While this study was originally conceived as a memory updating paradigm, other interpretations are plausible. One possible interpretation is that phase 2 alone led to decreased cigarette use. However, although extinction procedures (often in the form of exposure therapy) can produce transient reductions in cigarette use [51, 52], long-term clinical efficacy is lacking [51,52,53,54,55,56]. More importantly, in the present study, all participants were exposed to a 60-minute extinction phase yet only those also exposed to the stressor exhibited significant decreases in cigarette use. It is therefore considered unlikely that extinction alone accounted for the present results.

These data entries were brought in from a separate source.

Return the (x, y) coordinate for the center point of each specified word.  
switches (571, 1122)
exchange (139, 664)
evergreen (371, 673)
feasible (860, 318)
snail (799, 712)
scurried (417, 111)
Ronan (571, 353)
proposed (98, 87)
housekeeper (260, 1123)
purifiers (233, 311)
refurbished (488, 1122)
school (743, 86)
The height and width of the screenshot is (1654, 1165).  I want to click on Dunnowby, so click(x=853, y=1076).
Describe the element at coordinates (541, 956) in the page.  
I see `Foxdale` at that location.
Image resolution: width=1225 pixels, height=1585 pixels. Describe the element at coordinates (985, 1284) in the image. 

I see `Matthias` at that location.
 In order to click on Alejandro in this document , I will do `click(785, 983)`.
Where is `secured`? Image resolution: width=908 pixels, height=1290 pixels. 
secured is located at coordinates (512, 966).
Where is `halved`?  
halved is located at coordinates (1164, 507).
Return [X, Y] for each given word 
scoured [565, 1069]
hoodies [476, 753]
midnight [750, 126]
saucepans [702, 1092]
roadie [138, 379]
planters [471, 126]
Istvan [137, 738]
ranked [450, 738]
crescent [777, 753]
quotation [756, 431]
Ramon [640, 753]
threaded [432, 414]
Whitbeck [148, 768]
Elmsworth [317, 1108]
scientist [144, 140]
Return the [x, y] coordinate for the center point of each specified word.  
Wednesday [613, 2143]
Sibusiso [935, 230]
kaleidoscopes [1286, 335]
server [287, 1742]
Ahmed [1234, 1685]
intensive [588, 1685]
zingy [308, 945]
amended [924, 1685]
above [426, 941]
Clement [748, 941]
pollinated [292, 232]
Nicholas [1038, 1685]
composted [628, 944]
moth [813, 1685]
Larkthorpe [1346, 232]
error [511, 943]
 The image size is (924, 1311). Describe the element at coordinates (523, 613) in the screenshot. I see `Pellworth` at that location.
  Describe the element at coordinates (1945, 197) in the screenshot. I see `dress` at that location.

A more plausible alternative interpretation may be that the stress procedure enhanced extinction. Although no studies (to our knowledge) have investigated behavioral stress induction on extinction (as in the current study), cortisol has been used to induce a stress state. In fear-related studies, elevated stress hormones during extinction learning (either endogenously or through prior cortisol administration) can further reduce fear responses post-extinction and at follow-up [57,58,59,60,61,62]. In the only study to date examining the role of pre-extinction stress on appetitive memories in a clinical population, administration of cortisol before exposure to alcohol cues decreased within-session cravings in those with a severe alcohol use disorder but increased cravings in those with less severe symptoms [63]. These limited results with a short follow-up (<8 days) are challenging to interpret and compare with the current findings. Here, as well as in cue-based memory updating studies [27, 64, 65], beneficial outcomes were evident at later time points but not during the extinction session or shortly after it. In contrast, many enhanced extinction studies report favorable effects during or soon after exposure to cues [57, 59, 66]. These different within-exposure session effects may indicate that different mechanisms can lead to similar outcomes, though with different time-courses.

While it is not possible to determine which mechanism (i.e., memory updating or enhanced extinction) is involved, the present study nonetheless provides, to our knowledge, the first evidence that a single-session stress-based intervention can reduce cigarette use in non-treatment seeking smokers. Future studies may wish to examine neurobiological underpinnings and clarify differences between enhanced extinction and memory updating.